SELECTED PASSAGE -
-------------------------
On more than one occasion aboard Brono's Navy vessel Dan had influence the unsuspecting Brono's actions. Little did everyone know, including Brono, That when his ship ran an exercise in repelling boarders and Brono sat in a lawn chair on the main deck with a bucket of highly charged capacitors. It was the Danelope who was chucking these improvised depth charges at the unsuspecting Navy Seals. This behavior was later attributed to the massive amounts of medication Brono was on as was the existence of a disembodied trans-dimensional symbiotic alien spirit.

On a side note, no one was killed during this exercise. Brono explained “Several of the Navy Seals had to be treated for minor nerve damage and burns but all ended well.”

“Your orders were to repel the boarders and protect the ship right?” I would express.

I believe Brono should have been recognized for creative and innovative thinking. Regardless Brono still had no idea that his limb was slowly being taken over and he would soon come face to face with his own hand and one of the best friends he will ever have.

Full awareness of his situation came at 3:00 AM on a hot summer night in 1996, somewhere in the South Pacific. The entire ship was running silent for a sonar test. All unnecessary equipment and personnel were to shut down and make no noise. Brono was in the radio room with a bottle of Jim Beam he smuggled about earlier that week while to boat was at port. His hand was staring at him. The Danelope had taken full control and his antlers or more accurately feelers were slowly twitching as the hand tilted it's self in the way a cute puppy tilts his head when you say it's name.

Brono took another hit of Jim Beam. He didn't mind his hand looking at him seemingly sizing him up as a scientist would poor over the body of an alien body from Area 51. For some reason this seemed normal to him. What was most unnerving was the Danelope spoke Russian or a derivative there of and Brono had no idea what his hand was trying to tell him.

Brono now had a uncontrollably deep desire to learn Russian and in frustration began banging his head against the bulkhead of the ship. This did not help him understand his hand, the situation, or Russian any better but when an extremely angry Executive Officer burst into the room without regard towards the blood on the bulkhead Brono looked at his hand and understood something simple.

“why are you doing that? Why are you disrupting the sonar test?” The XO demanded.

Brono could only reply. “Because.” In a gritty, raspy desperate voice, “it feels so good when I stop.” It wasn't long there after that Brono was let go from the Navy with a medical discharge.

This is the point where I met Brono, at Penn State Behrend where he was taking Russian 101 to learn to communicate with his hand, Dan. I was an undecided major claiming to be the only art student at Behrend as they didn’t have an art department. I thought I was so clever. Apparently there was a lot to be learned by all.

I met Brono through mutual friends in a service fraternity called Alpha Phi Omega. Being the artist type and against organized things like fraternities my friends made a kind of mascot or honorary member. I could hang out without the commitment. Brono was a full blown member of this co-ed group from the land of misfit toys. For a group I didn’t want to be a part of I fit right in.

At parties the Danelope would make appearances. At first everyone thought it was just drug induced fun or maybe Brono had a few too many what ever he was drinking. In time everyone started to have their own version of Dan. Drunk fools with hand puppets. Baked hippie fraternity brothers sat with resin on their shadow puppets cracking them-selves up to no end. Jerry Garcia would have been proud.
-------------------------
TASK 1 - In the passage about Brono and his hand, where was Brono taking Russian 101?
TASK 2 - Carry on the passage about Brono and his hand from its final sentence.

DATA EXTRACTS -
-------------------------
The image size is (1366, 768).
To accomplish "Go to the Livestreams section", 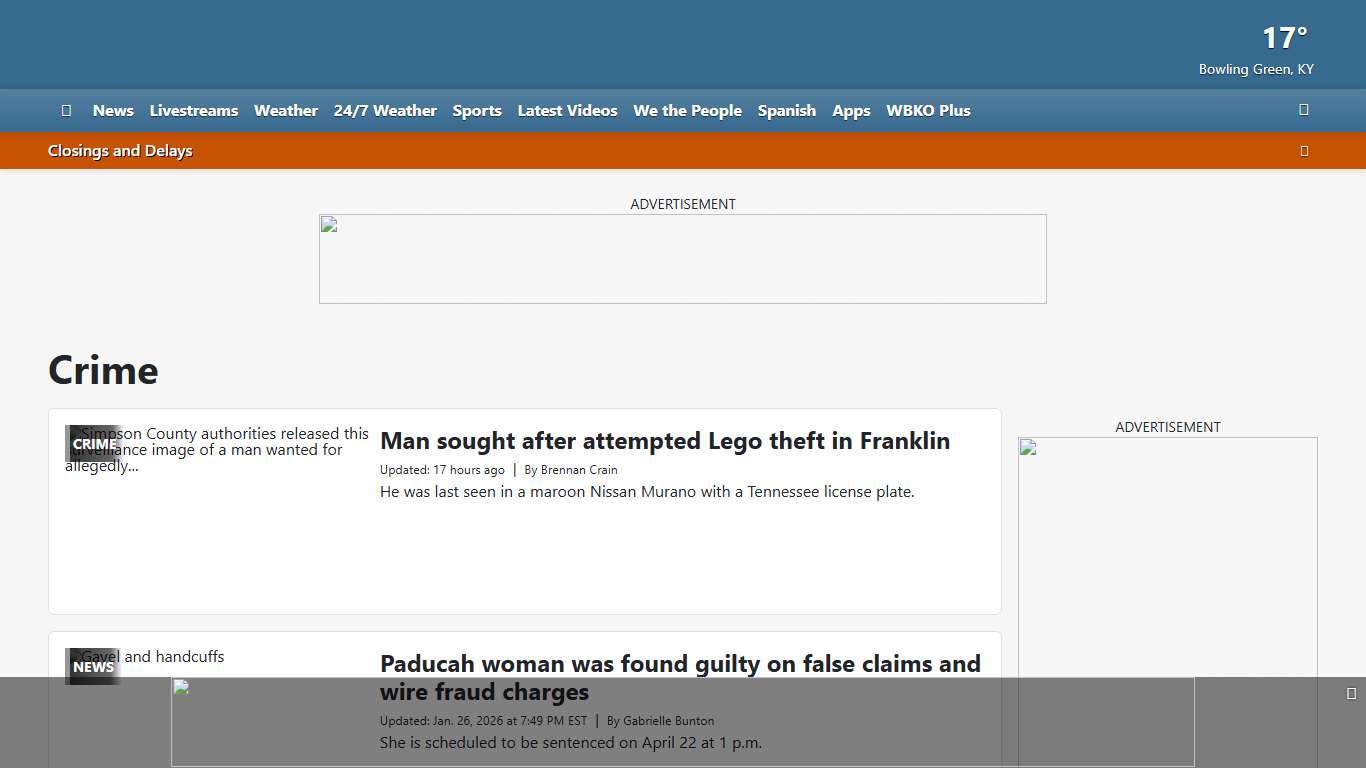I will click(194, 111).
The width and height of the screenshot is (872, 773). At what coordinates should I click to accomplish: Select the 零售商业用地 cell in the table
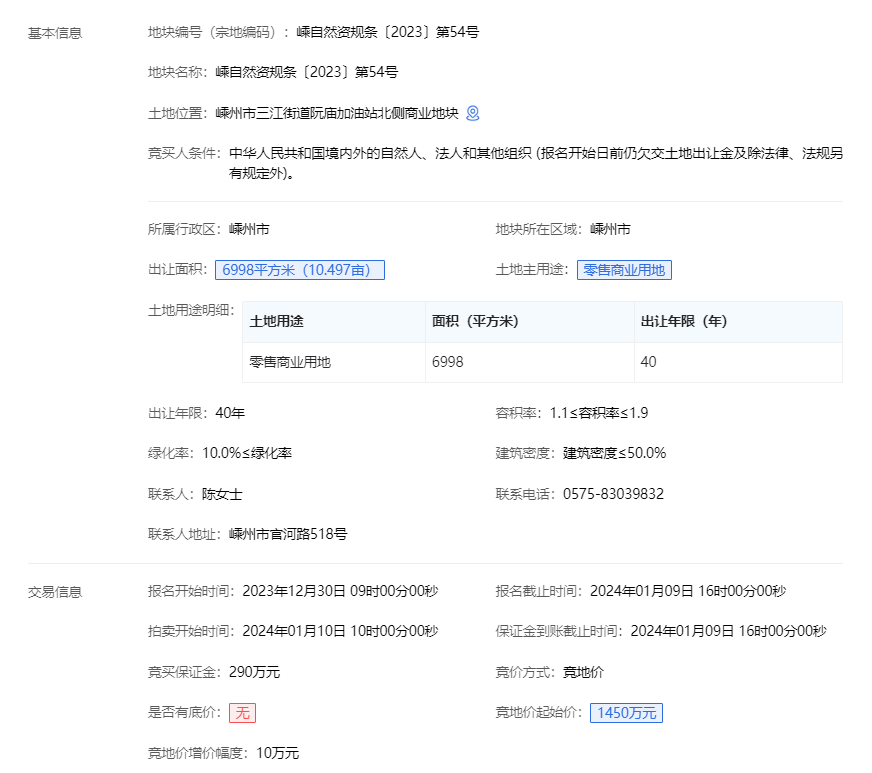tap(290, 362)
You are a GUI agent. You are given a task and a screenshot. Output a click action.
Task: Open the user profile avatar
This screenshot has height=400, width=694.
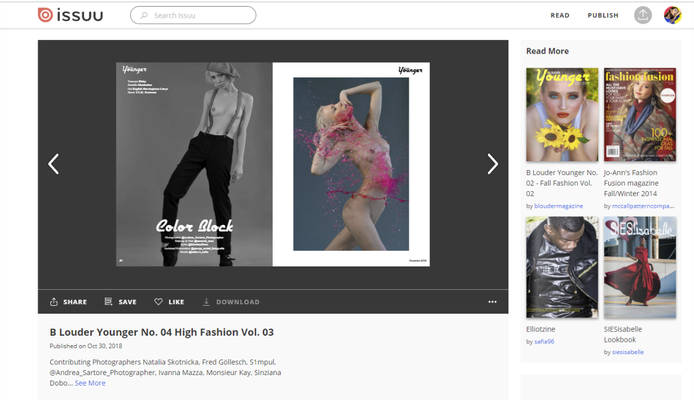point(672,15)
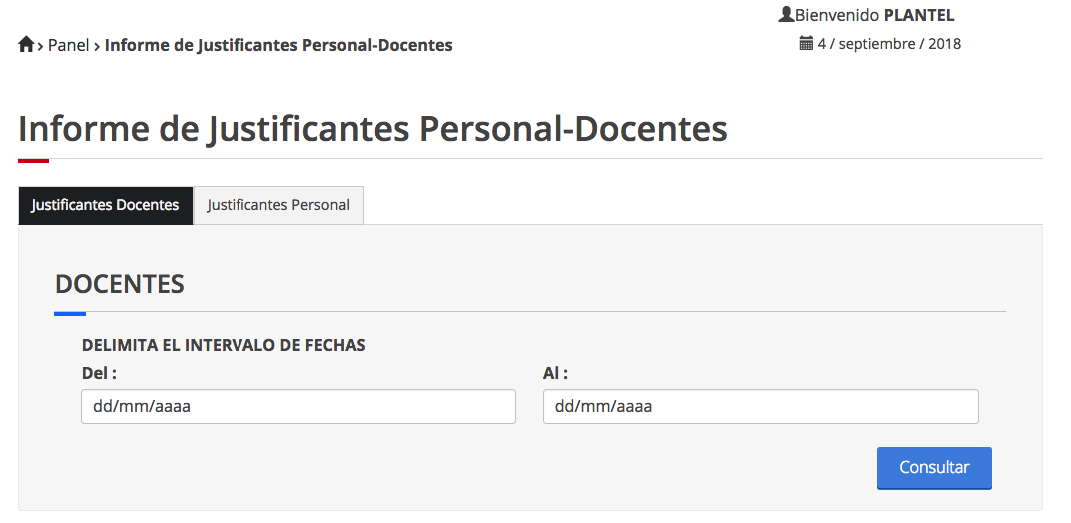Click the chevron separator after Panel
Image resolution: width=1071 pixels, height=523 pixels.
tap(98, 46)
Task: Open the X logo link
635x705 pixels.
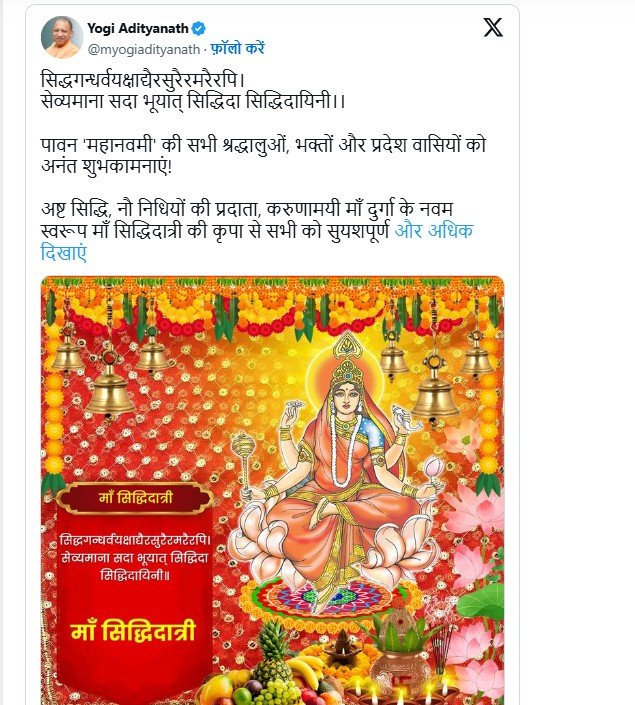Action: tap(493, 28)

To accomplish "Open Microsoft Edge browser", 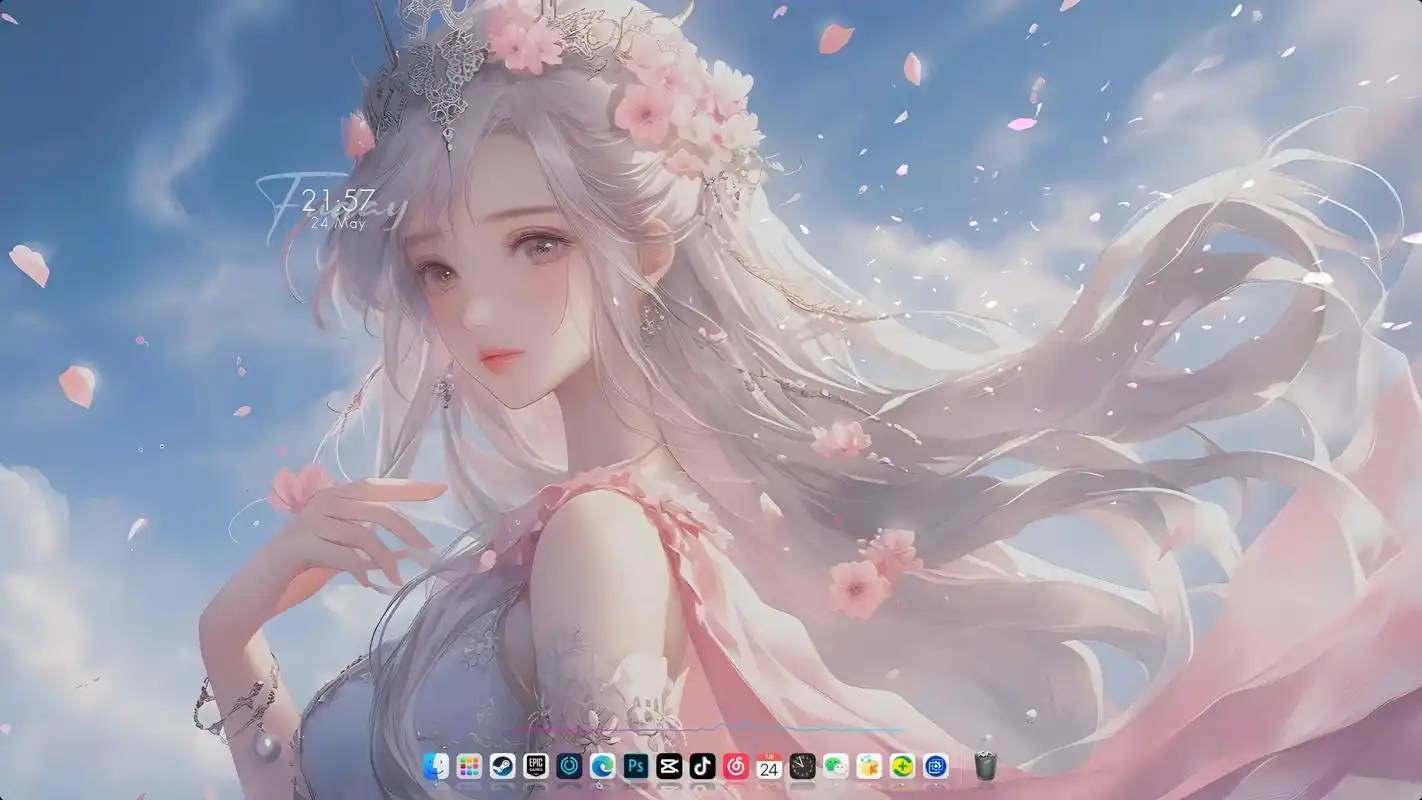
-------------------------
EXERCISE ANSWER 1 - At Penn State Behrend.

EXERCISE ANSWER 2 -
Only a few saw the Danelope for what it truly was. Pure genius. We wanted one. Not an imaginary one but a real live disembodied trans-dimensional symbiotic alien spirit to inhabit our limbs and speak to us in some language we would have to learn if we were to socialize with our new friend.

One friend of ours, Bill, who wore a bandanna around his head in the way the young bride wore a velvet ribbon around her neck in the Ann McGovern ghost story, had an imaginary Danelope in both arms. Their names were Ed and Fred. Fred floated on Ed because Ed was dead. It was diverting to see this guy walk around the house with one hand, wrist up in a Danelope prone configuration, resting the live Danelope, fully alert, on it.

On a side note, it would be quite a few years before I ever saw Bill's forehead without a bandanna on it. Oddly enough to my surprise his head did not fall off. What a relief!

I had what was called a two headed Hydra-Danelope. Yes, it looked silly with my arms joined at the elbow flailing left and right weaving back and forth like a hydra monster from Greek mythology. Each hand sporting a Danelope head ready to strike out at any passer by or flirt with an unsuspecting girl. It usually got laughs and as perpetually drunk as I was at collage it was very good cheap entertainment! Alas my Danelope for all its comedic relief was not truly a limb possessed by a disembodied trans-dimensional symbiotic alien spirit. This brings us to the Danelope's Lament.

Just like the infinitesimal odds of the right combination of amino acids, monomers, and polymers which formed the primordial soup from which we crawled once a charge was applied, Brono had become a multi-faceted bio-signal receiver iterated ad infinitum throughout his system . Capable of intercepting signals from another universe.

How could this form of synthesis have happened? I'm assuming the combination of 38 odd highly sophisticated designer drugs the military had Brono on combined with his own unique energy waves created just the right amount of vibrations in his strings to produce a biophysical equivalent of the fractal antenna which is in each and every cell phone allowing him to receive signals other humans have not experienced yet.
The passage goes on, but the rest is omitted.